>>>>
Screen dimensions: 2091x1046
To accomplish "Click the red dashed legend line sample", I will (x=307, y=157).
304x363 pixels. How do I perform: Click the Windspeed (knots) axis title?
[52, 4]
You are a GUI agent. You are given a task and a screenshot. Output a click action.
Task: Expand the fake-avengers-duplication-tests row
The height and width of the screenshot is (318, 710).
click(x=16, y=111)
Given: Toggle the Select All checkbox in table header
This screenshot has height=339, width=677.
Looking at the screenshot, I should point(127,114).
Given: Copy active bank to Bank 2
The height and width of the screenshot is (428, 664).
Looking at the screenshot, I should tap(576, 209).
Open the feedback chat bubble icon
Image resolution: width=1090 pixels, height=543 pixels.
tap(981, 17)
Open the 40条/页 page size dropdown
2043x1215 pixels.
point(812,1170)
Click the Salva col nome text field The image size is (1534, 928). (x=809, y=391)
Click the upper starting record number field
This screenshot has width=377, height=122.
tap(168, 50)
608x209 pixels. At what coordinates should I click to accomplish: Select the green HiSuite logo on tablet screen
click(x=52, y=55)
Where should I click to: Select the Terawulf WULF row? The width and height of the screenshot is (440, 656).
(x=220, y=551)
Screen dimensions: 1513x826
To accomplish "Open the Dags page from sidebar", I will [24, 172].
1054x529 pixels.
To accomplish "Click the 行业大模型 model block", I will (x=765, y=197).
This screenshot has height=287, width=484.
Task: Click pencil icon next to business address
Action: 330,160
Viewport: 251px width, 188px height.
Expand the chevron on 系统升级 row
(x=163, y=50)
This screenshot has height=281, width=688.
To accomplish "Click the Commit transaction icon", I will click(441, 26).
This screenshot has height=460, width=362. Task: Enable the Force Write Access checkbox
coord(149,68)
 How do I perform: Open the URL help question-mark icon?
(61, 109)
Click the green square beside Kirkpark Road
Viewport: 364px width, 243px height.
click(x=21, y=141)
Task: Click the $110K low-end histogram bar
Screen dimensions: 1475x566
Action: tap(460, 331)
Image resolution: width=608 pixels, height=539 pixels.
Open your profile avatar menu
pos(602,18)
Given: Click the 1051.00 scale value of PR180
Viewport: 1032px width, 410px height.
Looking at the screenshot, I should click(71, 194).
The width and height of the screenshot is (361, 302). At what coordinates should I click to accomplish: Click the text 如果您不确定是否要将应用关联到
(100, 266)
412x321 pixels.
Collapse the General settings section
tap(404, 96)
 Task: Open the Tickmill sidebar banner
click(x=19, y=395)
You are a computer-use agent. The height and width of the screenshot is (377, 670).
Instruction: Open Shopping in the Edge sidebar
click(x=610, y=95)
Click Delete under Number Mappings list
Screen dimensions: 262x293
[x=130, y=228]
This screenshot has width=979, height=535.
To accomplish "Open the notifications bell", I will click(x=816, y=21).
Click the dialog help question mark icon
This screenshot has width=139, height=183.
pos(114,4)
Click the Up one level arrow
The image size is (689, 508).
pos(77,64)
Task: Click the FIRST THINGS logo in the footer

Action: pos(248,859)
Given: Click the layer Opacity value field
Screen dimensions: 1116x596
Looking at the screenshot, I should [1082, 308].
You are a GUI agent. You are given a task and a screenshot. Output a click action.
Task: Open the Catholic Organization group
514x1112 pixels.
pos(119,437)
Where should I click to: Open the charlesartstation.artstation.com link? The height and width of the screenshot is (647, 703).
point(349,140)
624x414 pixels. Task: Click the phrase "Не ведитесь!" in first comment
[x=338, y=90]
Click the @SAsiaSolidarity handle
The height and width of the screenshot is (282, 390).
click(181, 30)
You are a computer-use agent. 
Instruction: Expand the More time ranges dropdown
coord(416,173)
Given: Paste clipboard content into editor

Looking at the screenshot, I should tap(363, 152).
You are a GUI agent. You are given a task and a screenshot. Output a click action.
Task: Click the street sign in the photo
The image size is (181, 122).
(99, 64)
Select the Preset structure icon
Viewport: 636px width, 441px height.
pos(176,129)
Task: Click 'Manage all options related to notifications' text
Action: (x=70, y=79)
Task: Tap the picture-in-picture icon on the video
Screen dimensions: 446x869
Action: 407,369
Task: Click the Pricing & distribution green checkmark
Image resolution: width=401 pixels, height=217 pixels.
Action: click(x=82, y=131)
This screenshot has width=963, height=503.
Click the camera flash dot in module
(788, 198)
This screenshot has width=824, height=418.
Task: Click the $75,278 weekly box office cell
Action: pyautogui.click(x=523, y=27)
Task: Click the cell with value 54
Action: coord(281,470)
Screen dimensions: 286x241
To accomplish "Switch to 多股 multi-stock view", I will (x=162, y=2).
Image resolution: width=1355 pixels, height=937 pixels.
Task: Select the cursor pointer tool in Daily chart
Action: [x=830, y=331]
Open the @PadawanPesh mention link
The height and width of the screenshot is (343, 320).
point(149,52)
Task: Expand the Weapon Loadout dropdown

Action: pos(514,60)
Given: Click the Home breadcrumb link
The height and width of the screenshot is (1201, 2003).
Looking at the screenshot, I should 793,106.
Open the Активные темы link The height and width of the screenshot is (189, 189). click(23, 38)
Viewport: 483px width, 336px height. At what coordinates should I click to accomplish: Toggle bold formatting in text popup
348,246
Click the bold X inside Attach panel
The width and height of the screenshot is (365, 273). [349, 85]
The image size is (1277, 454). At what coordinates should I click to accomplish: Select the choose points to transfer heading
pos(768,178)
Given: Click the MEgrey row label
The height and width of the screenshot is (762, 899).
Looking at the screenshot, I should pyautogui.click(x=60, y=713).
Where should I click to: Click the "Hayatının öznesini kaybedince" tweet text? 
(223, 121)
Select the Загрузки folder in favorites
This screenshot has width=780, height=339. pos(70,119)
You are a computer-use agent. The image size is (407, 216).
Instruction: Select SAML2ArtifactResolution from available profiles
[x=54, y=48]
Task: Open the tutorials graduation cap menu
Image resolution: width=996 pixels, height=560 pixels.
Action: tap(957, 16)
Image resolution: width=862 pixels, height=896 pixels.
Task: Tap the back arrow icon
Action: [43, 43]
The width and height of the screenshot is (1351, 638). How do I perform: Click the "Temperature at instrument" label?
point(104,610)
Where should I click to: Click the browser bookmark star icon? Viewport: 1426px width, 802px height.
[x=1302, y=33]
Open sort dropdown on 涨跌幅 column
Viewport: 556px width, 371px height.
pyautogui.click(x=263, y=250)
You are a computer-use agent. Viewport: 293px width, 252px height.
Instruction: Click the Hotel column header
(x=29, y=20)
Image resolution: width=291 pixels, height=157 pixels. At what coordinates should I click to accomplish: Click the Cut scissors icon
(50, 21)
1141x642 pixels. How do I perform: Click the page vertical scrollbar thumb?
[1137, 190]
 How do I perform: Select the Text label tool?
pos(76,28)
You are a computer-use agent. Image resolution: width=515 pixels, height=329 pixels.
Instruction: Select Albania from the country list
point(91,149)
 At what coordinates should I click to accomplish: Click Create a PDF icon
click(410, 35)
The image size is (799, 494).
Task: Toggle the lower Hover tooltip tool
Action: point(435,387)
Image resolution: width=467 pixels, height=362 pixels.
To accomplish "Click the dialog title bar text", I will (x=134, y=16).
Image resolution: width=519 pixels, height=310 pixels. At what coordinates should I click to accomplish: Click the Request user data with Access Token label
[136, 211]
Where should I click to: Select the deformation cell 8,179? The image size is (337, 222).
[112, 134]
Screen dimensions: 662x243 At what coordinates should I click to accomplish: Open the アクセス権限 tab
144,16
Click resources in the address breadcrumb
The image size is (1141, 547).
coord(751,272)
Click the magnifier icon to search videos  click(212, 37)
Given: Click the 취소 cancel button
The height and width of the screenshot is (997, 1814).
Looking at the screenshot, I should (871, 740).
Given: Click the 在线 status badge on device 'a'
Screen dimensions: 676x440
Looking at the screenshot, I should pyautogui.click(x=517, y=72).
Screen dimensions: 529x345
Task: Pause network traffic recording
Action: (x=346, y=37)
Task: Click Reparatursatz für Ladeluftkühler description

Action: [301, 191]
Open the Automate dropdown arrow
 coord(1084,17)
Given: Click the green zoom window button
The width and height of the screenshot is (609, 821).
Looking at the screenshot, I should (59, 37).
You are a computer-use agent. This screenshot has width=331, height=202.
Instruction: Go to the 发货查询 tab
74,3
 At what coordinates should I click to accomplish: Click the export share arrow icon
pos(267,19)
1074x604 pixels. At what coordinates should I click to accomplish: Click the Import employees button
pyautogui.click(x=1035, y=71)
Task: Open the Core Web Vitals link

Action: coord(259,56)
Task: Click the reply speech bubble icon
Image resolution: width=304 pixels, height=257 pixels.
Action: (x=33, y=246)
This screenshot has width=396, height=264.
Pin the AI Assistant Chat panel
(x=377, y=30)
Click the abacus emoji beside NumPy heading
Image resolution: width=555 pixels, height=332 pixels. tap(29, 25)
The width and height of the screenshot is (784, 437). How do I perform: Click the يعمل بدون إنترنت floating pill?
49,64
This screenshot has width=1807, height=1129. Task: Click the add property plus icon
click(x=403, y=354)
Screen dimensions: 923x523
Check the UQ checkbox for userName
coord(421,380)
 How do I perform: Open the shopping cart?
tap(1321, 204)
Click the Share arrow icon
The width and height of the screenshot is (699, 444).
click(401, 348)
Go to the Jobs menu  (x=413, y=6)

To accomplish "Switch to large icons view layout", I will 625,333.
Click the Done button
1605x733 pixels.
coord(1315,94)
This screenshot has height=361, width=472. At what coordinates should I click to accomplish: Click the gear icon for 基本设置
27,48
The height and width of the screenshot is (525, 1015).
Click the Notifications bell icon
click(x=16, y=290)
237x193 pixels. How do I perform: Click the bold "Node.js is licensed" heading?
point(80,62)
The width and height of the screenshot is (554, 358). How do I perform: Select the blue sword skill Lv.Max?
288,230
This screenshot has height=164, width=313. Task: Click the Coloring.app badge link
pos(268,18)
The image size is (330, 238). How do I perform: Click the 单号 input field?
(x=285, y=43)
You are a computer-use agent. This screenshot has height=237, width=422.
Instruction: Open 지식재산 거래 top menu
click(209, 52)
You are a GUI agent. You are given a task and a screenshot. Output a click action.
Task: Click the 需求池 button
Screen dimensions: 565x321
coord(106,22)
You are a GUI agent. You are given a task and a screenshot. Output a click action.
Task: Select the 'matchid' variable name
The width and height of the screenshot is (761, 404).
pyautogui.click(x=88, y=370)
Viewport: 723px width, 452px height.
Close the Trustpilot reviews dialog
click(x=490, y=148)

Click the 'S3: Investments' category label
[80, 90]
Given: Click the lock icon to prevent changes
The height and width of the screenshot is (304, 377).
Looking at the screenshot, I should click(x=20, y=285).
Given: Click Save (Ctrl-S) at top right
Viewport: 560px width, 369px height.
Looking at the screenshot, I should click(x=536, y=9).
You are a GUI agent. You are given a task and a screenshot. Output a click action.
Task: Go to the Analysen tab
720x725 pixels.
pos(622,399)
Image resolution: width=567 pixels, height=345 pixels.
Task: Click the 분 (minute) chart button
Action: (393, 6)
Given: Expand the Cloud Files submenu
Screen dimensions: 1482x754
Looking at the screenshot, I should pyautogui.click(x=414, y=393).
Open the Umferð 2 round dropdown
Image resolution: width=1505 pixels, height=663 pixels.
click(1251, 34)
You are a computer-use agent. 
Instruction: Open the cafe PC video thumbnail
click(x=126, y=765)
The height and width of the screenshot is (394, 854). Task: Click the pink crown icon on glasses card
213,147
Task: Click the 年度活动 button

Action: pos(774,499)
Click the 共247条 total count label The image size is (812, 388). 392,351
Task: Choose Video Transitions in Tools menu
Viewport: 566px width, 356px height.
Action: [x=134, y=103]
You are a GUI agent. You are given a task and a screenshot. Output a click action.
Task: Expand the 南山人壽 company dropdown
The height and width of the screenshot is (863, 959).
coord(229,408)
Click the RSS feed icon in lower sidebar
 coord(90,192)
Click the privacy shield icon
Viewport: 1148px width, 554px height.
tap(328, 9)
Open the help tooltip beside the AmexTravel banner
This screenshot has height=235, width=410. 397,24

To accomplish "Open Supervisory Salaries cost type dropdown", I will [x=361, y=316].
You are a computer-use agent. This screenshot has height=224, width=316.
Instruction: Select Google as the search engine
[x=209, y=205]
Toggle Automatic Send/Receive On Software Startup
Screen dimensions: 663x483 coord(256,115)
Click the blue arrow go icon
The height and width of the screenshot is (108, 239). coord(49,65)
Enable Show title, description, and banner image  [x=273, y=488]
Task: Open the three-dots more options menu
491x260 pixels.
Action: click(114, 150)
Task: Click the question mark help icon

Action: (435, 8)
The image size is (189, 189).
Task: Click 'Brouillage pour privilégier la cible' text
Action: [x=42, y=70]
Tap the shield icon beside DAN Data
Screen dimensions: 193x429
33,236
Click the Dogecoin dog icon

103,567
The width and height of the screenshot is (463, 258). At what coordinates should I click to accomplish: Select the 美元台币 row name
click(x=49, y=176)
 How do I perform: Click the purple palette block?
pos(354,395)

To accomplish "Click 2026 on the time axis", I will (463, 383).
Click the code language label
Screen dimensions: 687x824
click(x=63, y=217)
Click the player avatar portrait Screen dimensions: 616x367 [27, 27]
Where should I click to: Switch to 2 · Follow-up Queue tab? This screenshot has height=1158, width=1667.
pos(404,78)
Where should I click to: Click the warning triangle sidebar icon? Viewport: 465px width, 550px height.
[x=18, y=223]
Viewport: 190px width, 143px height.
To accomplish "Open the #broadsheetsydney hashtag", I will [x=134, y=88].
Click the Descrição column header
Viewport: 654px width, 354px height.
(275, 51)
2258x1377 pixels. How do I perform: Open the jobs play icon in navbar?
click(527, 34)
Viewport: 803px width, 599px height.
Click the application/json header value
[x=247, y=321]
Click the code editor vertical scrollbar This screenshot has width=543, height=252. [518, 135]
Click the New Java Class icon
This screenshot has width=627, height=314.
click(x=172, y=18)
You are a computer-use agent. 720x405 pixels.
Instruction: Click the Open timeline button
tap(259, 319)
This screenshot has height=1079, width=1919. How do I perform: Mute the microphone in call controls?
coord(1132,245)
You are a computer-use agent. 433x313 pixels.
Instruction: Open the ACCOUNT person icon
<<<<
Given request –
List every line of the records that contains the word "title", matching case exactly.

Task answer –
304x363 pixels. How do I perform: Click the Windspeed (knots) axis title?
To accomplish "Click the dialog title bar text", I will (x=134, y=16).
Enable Show title, description, and banner image  [x=273, y=488]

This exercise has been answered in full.